Friday, July 31, 2020

This, too, is grief

When you lose someone you love, you expect grief. 

Ok, maybe you don't have a full grasp of how grief will be like a tidal wave until it isn't - and sometimes still because it cuts you at your knees or sucker punches you in the gut when you least expect it.

But grief as desperately wrenching as it is in its rawest form - that deep hole in your heart, is not only sadness and anguish.

Of course, everyone has heard of the stages of grief, which by the way were meant to describe a patient coming to terms with her/his own death not that of those bereaved. There is anger. There is denial. All of that along side, in between and at disparate times with the sadness and anguish.

I cannot speak to acceptance - unless you are talking about finally agreeing that your loved one is, indeed, dead - as in not coming back. Maybe. But I think lots of people forestall denial by assuming that they will be reunited at some point in the future or the after world. As I do not hold on to that hope, my denial did have to come to an end - but it lasted a good, long time - when I still saw my sister from the corner of my eye, driving by, escaping death even if it meant abandoning us as well.
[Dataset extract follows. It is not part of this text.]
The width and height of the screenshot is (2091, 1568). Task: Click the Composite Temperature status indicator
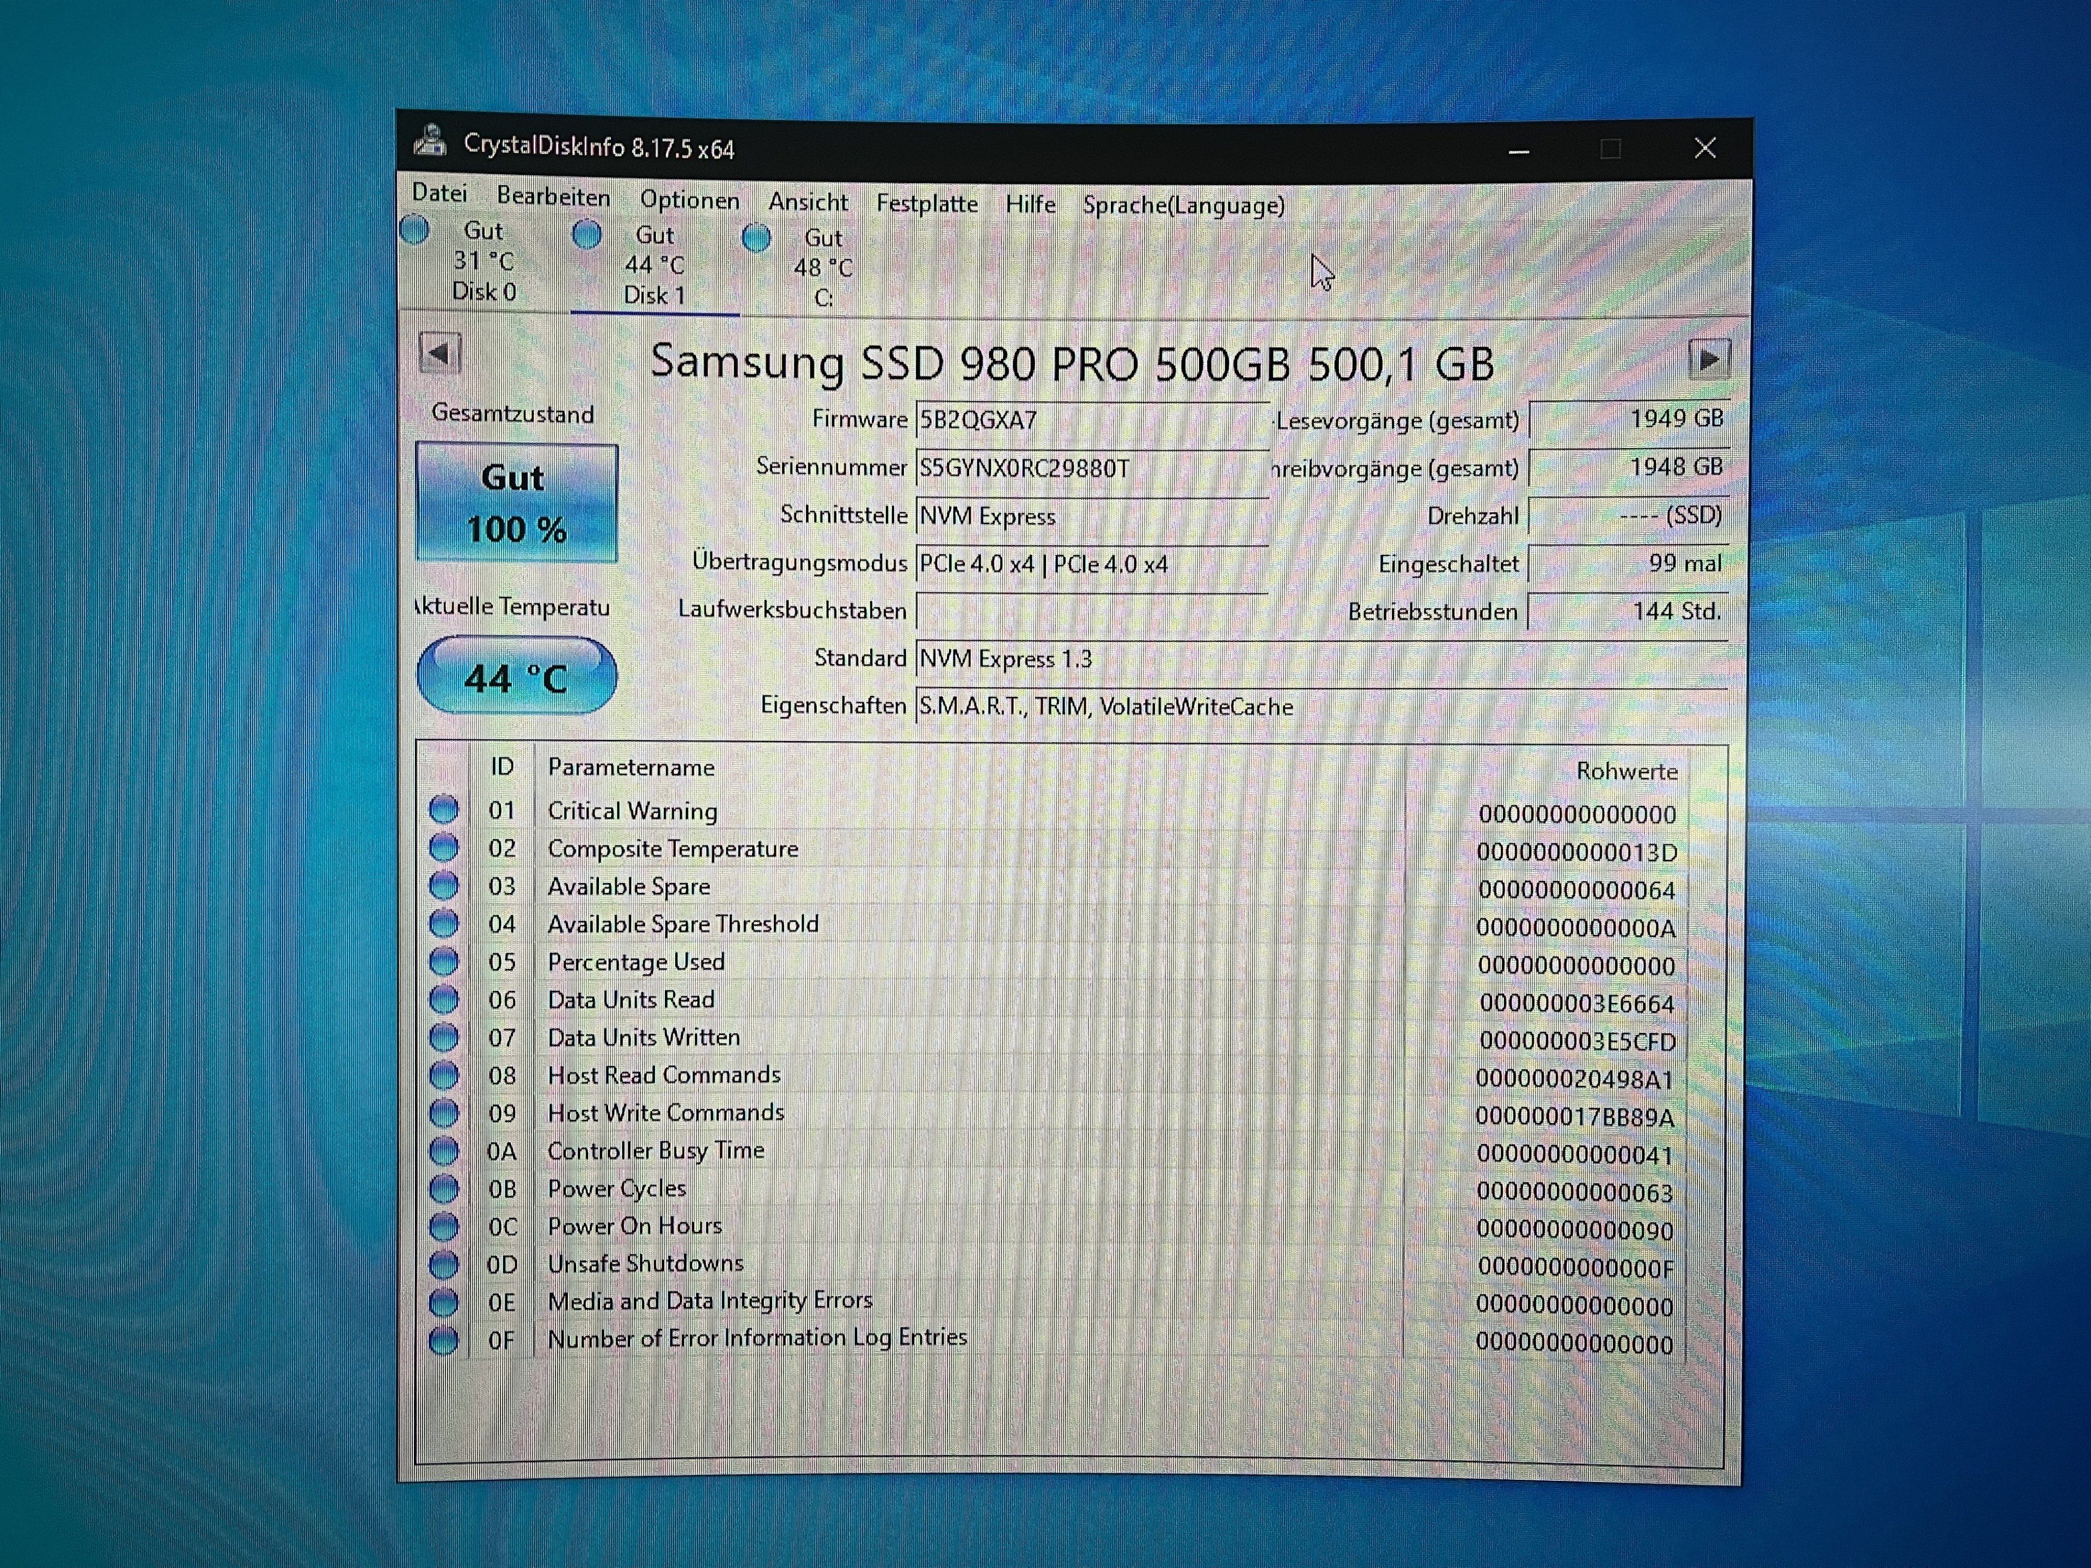(443, 847)
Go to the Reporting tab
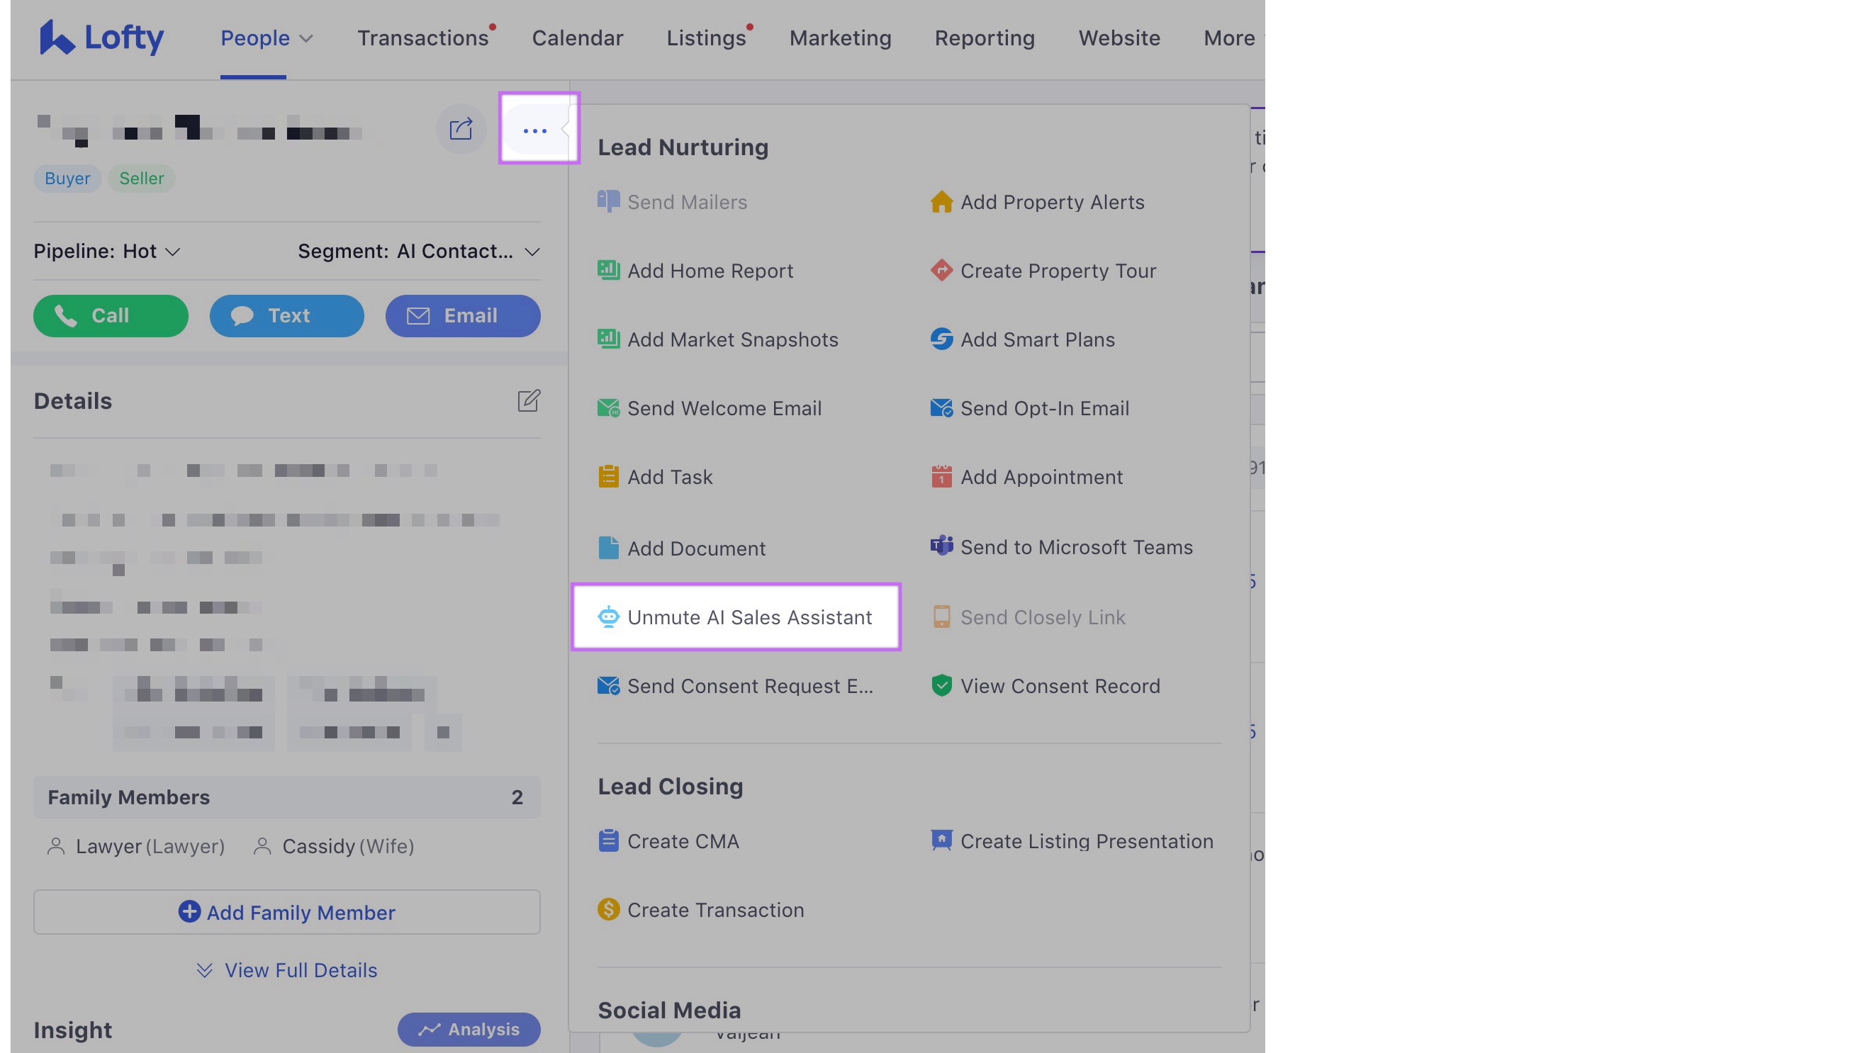The image size is (1872, 1053). pyautogui.click(x=984, y=38)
But grief is also the aftermath.

This is the part that I don't think people talk about.

It has been a horrible place for me - and I imagine that it is for others as well.

Your life is reconfigured. You are told about the new normal when people can be honest about the fact that it does not get better, just different.

But I was wholly unprepared for the devastation that has been the aftermath in my family.

It's not like a war torn landscape with craters were there used to be houses. That seems so bleak and drastic ... but, sometimes, it really does feel that way.